:: Exercise directions ::
Among the entries below, find the lines holding "dropdown" and copy them.

:: Records to use ::
******************************

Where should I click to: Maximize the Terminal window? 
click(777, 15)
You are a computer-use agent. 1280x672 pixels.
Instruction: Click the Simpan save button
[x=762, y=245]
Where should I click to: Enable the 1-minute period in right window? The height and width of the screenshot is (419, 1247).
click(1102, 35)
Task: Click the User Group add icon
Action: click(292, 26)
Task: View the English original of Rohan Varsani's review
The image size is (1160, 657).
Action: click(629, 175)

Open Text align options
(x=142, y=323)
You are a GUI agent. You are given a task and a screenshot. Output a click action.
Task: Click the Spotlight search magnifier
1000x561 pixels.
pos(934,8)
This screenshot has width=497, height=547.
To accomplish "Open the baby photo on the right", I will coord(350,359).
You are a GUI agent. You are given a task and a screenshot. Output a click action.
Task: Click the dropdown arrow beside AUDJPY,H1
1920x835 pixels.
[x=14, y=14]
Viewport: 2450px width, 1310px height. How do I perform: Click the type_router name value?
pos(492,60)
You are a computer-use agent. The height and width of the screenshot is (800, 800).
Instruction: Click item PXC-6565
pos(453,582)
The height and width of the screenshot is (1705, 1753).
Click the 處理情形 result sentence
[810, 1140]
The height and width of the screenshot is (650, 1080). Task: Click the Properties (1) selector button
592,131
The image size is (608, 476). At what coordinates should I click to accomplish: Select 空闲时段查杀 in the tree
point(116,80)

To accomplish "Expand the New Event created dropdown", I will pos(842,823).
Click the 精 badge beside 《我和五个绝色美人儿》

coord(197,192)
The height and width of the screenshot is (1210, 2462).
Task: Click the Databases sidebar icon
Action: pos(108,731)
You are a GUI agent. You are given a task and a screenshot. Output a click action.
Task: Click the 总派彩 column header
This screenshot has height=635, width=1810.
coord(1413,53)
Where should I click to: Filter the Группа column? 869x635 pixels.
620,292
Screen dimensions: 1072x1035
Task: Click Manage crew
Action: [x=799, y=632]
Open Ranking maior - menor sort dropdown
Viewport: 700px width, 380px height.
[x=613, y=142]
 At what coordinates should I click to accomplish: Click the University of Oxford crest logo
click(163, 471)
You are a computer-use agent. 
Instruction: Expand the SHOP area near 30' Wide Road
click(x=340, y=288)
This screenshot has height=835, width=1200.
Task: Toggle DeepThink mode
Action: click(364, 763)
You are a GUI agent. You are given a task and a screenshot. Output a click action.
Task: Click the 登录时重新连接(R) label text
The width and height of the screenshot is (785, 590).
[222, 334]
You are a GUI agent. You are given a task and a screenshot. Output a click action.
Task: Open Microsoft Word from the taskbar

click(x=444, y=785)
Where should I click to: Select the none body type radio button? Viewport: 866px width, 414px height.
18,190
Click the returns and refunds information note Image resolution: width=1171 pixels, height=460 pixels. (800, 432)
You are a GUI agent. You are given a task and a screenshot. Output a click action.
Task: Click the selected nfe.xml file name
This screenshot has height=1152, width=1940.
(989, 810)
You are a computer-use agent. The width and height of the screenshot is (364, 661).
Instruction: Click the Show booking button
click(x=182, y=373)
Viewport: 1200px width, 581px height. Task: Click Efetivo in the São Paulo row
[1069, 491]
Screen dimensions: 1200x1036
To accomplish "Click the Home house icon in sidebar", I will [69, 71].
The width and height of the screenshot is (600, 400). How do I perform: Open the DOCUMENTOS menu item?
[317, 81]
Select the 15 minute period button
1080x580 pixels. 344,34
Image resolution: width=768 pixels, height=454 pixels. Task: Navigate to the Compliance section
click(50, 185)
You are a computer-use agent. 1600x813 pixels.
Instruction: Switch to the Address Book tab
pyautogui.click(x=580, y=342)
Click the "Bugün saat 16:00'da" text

******************************

:: Task solution ::
Task: Click the dropdown arrow beside AUDJPY,H1
To accomplish "Expand the New Event created dropdown", I will pos(842,823).
Open Ranking maior - menor sort dropdown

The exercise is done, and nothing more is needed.